The growth potential of agriculture has not been fully exploited mainly due to low connectivity of the production locations, low levels of value addition and low productivity. The fishing value chains are relatively well-developed, but there is considerable room for improvement. Key investment opportunities in the fisheries sub-sector provide a potential of 90 000 km² of fishing grounds, with an estimated annual production potential of between 65 000 t and 70 000 t of fish and other marine produce. Demand for fish exceeds supply in urban areas and there is latitude for increased domestic consumption. In addition, the Eritrea fisheries sector has the potential to contribute significantly to Eritrean food security, foreign-exchange earnings and job creation.

The tourism sector has huge potential based on the scenic and topographic diversity of the country as well as on its history, in addition to a long coastal line of pristine sandy beaches, many islands and clear water with abundant marine life. There are also good investment opportunities in developing the historical and cultural heritage of the country.

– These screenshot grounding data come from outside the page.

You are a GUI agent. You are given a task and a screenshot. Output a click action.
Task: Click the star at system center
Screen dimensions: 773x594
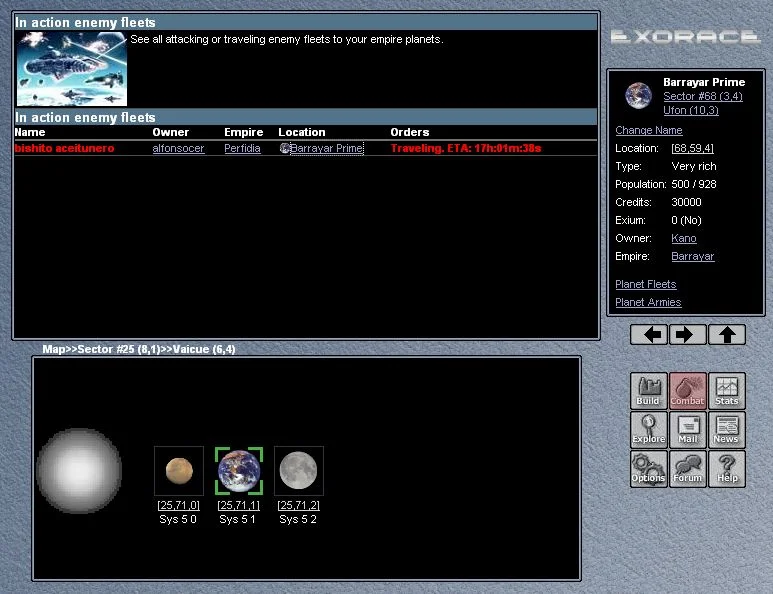(x=79, y=471)
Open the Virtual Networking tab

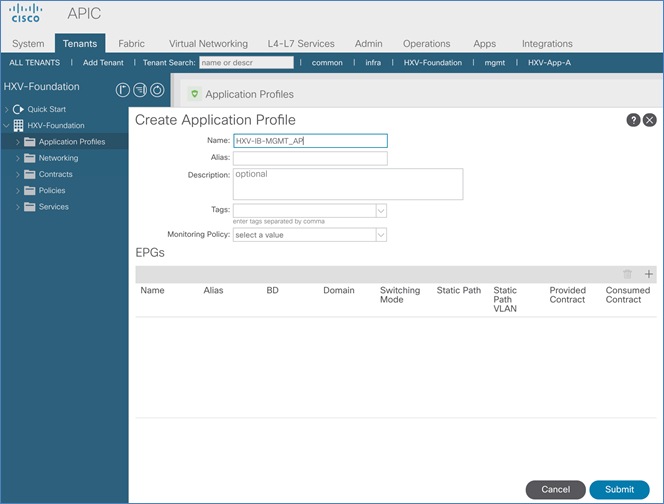tap(208, 44)
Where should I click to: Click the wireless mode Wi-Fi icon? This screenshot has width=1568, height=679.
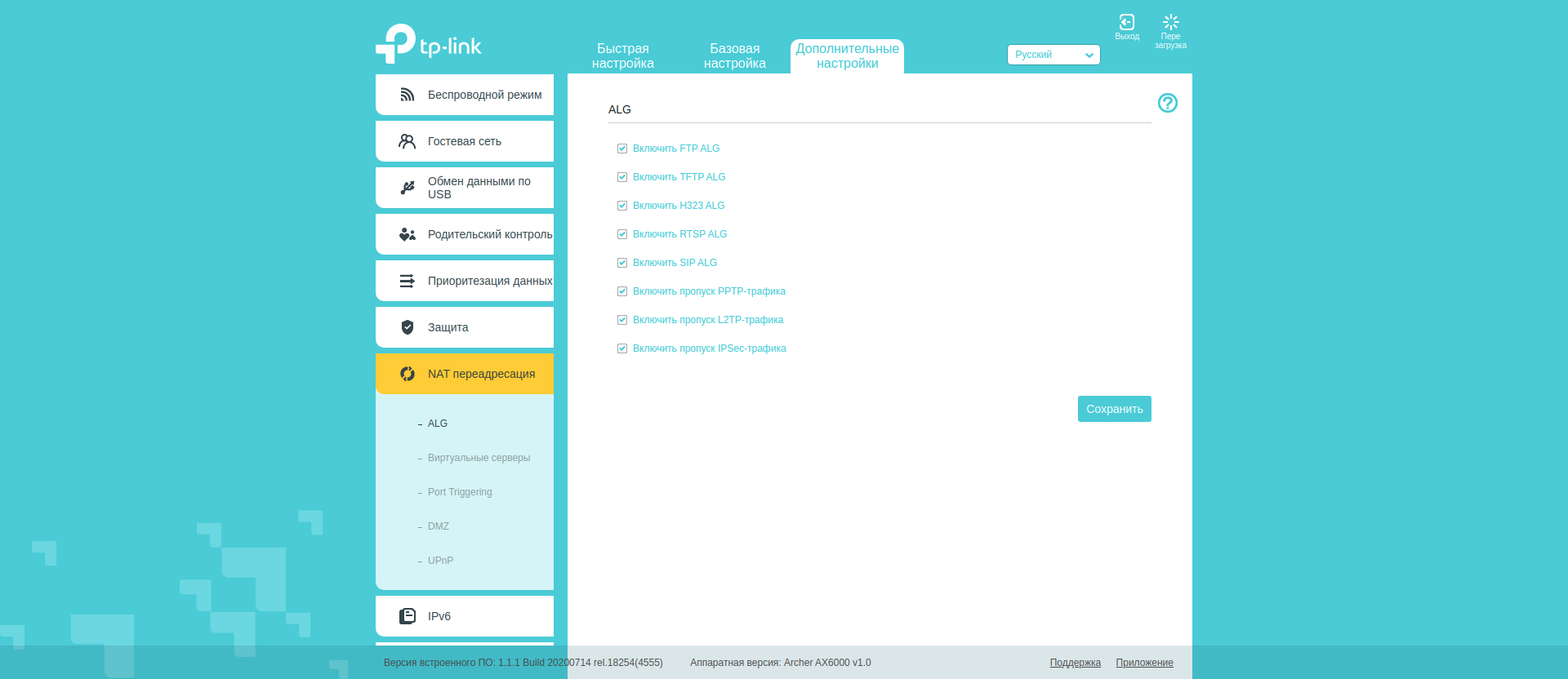[407, 95]
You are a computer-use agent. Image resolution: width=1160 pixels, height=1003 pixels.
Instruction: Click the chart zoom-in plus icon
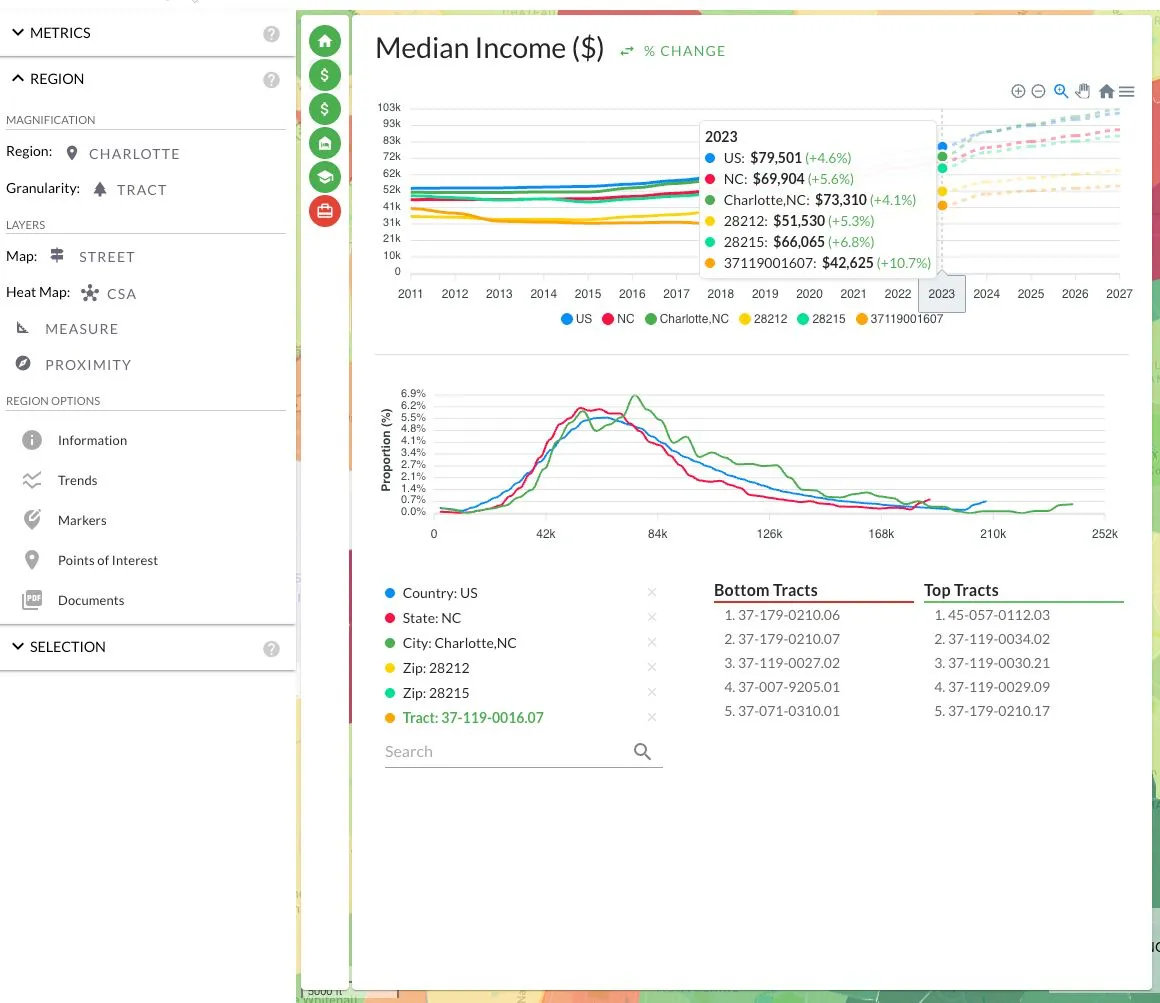click(1018, 91)
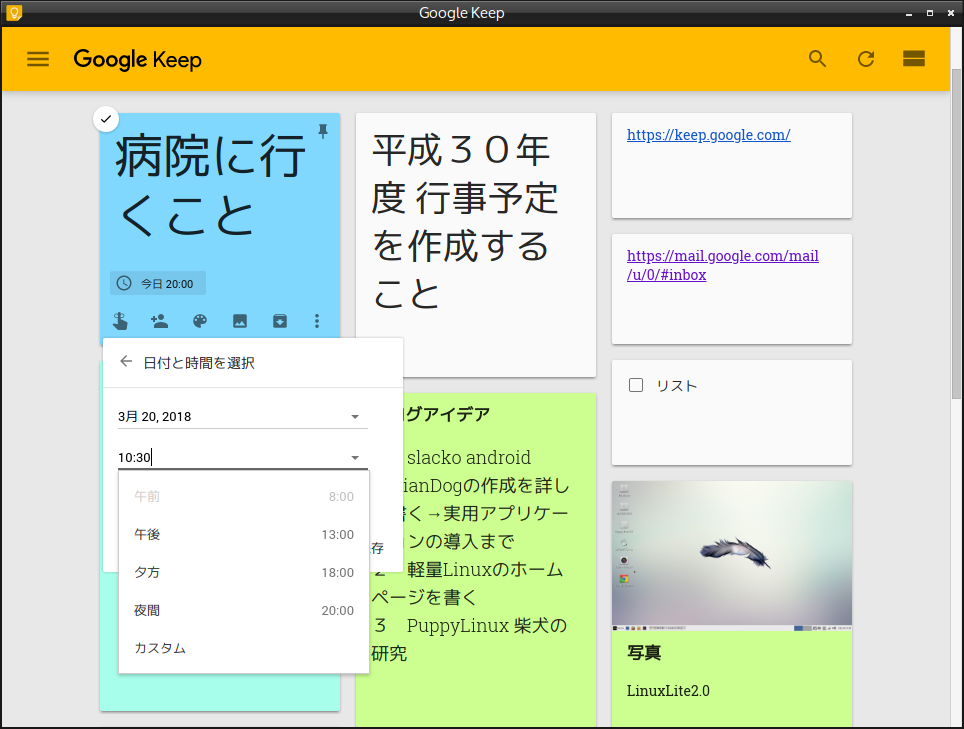Open the color palette for the note
Viewport: 964px width, 729px height.
pyautogui.click(x=199, y=321)
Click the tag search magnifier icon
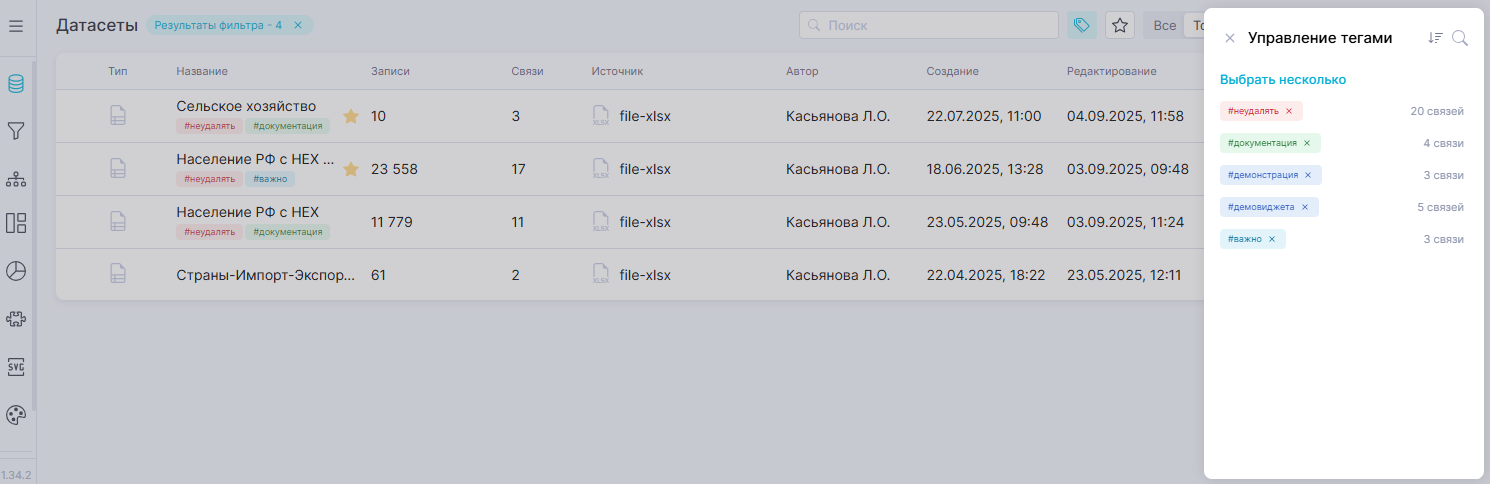 (1460, 38)
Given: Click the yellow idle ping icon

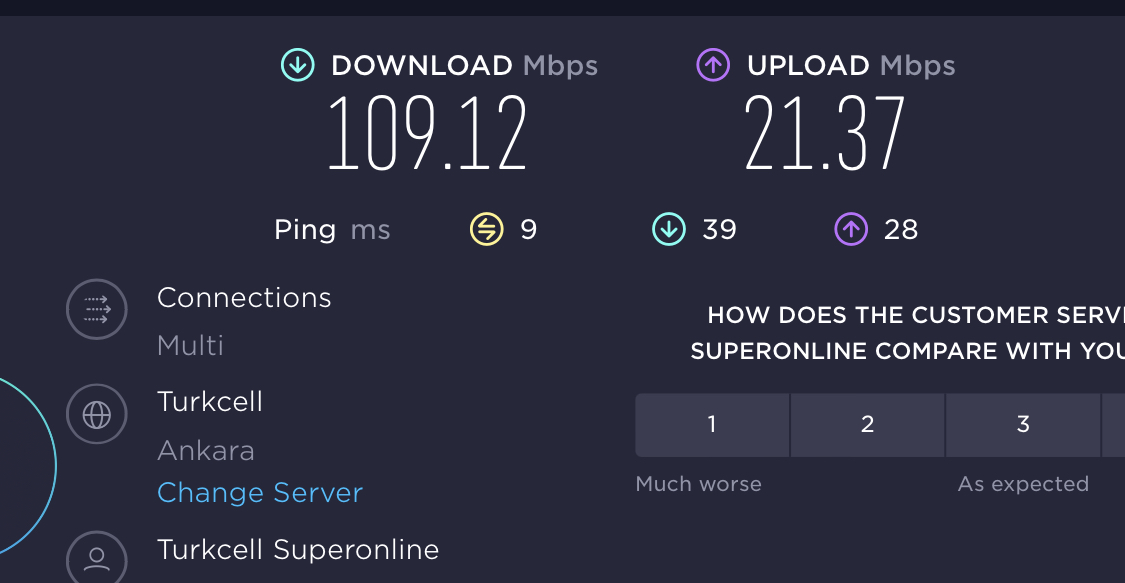Looking at the screenshot, I should (x=486, y=229).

Investment in exploration activities for reserves of oil, natural gas and other minerals provide a potential source for the expansion of export receipts. Offshore-oil and natural-gas exploration are specific areas of potential investment.

In spite of these investment opportunities, the country faces many challenges, amongst which low productivity in agriculture attributed to archaic farming practices and a land-tenure system that vests ownership of land to the government.

Exploitation of the existing economic opportunities in Eritrea will require not only the commitment of the Government of Eritrea and its people, but also regional integration and international trade. The country therefore needs to undertake effective policy reforms, including regional co-operation and integration policies, and develop a strong infrastructure base in addition to the provision of sufficient energy, transport, communication and physical marketing facilities, as well as adequate institutional and human-resource capacity and incentives. For example, with adequate policy reforms and investment, there is ample room for accelerated agricultural development. By using modern cultivation, fertilization, plant-protection and water conservation techniques, large quantities of food crops, exports and raw materials for industrial enterprises can be produced. The development of irrigated agriculture in the lowland river basins is highly promising.

In the medium-term, Eritrea should consider the following key measures:

Actions to deepen the value chain must be driven by market opportunities and demands. Here, the Government of Eritrea must address barriers such as high infrastructure costs, lack of access to finance (capital) and the limited availability of skilled workers and appropriate incentives. In particular, it must address barriers facing small and medium-sized firms, as these provide greater opportunities to deepen the value chain within the major economic sectors.

Policies aimed at supporting private-sector development in manufacturing and primary input processing are also useful. There is great potential for Eritrea in processing agro-food products for export.

The government’s forthcoming development plan emphasizes the move into higher value added activities. The government needs to consolidate these plans into one national plan and detail out synergies across sectors. It should further develop a business environment through the creation of supply-chain linkages between foreign and local firms in formal manufacturing in order to foster the emergence of local manufacturing firms capable of subcontracting tasks and subsequently competing with foreign firms. This will encourage domestic firms to become more innovative and raise labor productivity in order to work with multinational enterprises.

To improve the country’s business climate, the government should make efforts to develop human skills further and provide appropriate incentives in order to respond to labor-market demands. The government, with assistance from the AfDB, is developing the required skills and technical expertise through a vocational and technical training program. The government has asked the AfDB to support the program continuously over the medium term in order to close the skills gap in the country.